Although the records contain pictures, print none of them; print exactly the lines from the one with "Task: Select the area cell showing 10" through the last line.

Records for this exercise —
--- START ---

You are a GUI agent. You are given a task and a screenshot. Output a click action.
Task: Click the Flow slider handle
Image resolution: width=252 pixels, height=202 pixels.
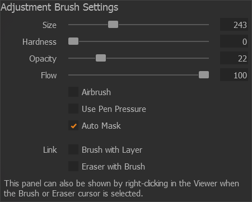click(204, 75)
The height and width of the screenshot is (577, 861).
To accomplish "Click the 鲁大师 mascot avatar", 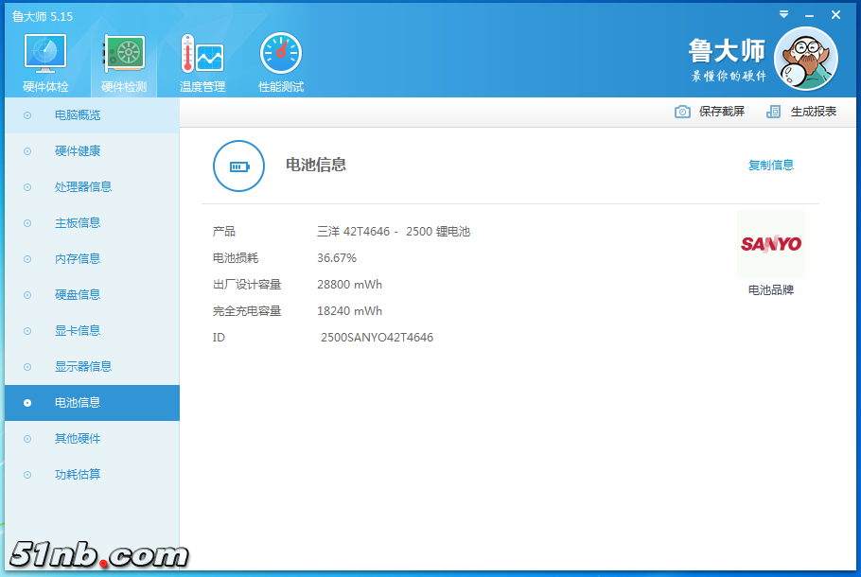I will point(805,59).
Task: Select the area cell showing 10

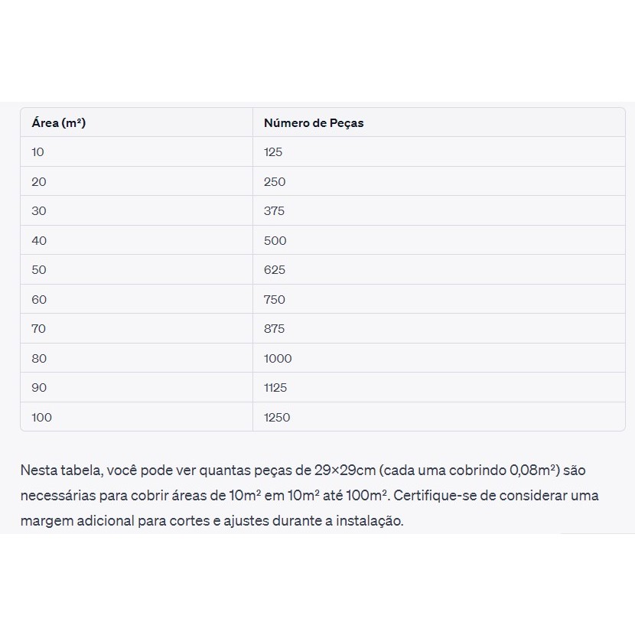Action: pyautogui.click(x=136, y=152)
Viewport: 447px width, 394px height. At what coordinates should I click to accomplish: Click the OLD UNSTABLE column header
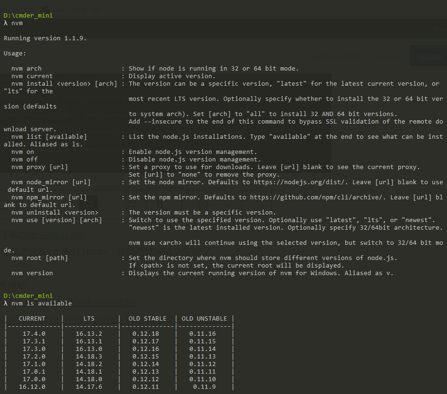coord(204,319)
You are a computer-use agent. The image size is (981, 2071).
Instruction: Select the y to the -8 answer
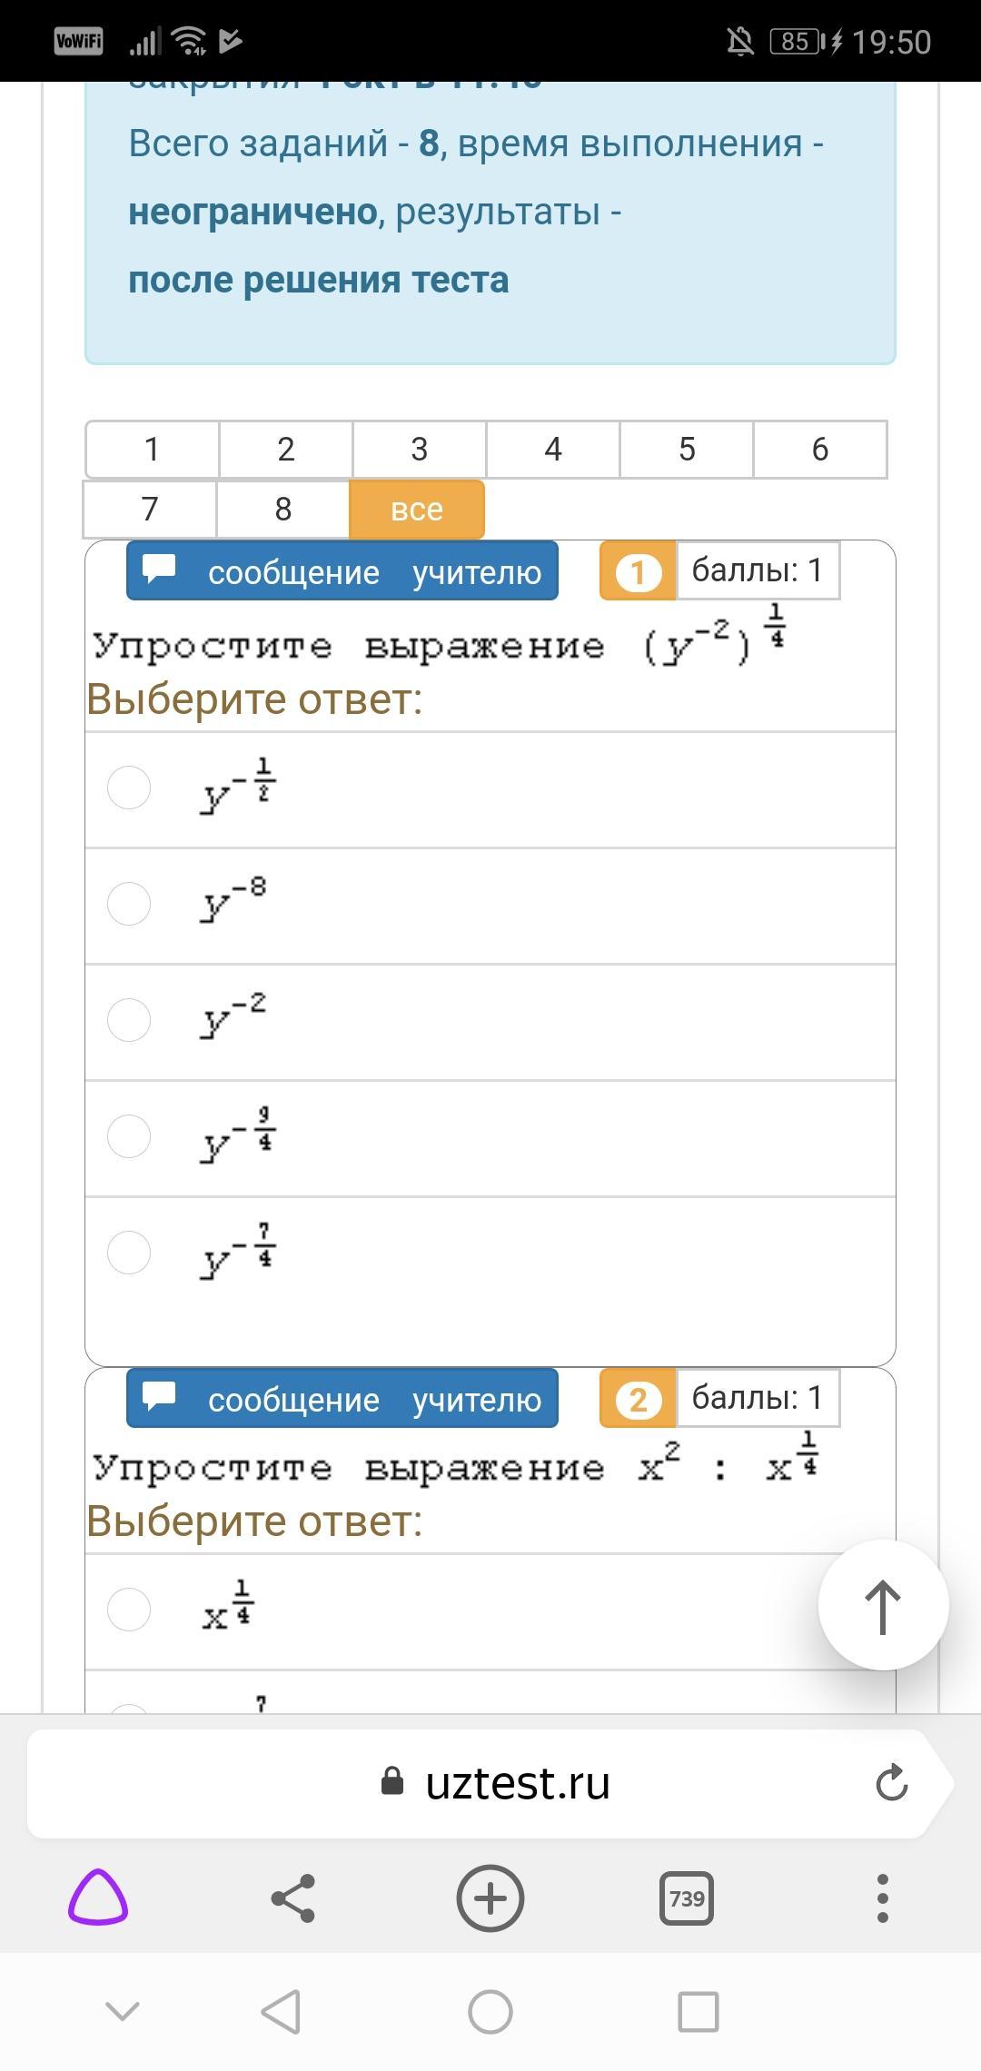pos(129,904)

--- END ---

Output of the exercise —
Task: Select the area cell showing 10

Action: pyautogui.click(x=136, y=152)
Viewport: 447px width, 394px height. At what coordinates should I click to accomplish: Click the OLD UNSTABLE column header
coord(204,319)
You are a computer-use agent. The image size is (981, 2071).
Instruction: Select the y to the -8 answer
pos(129,904)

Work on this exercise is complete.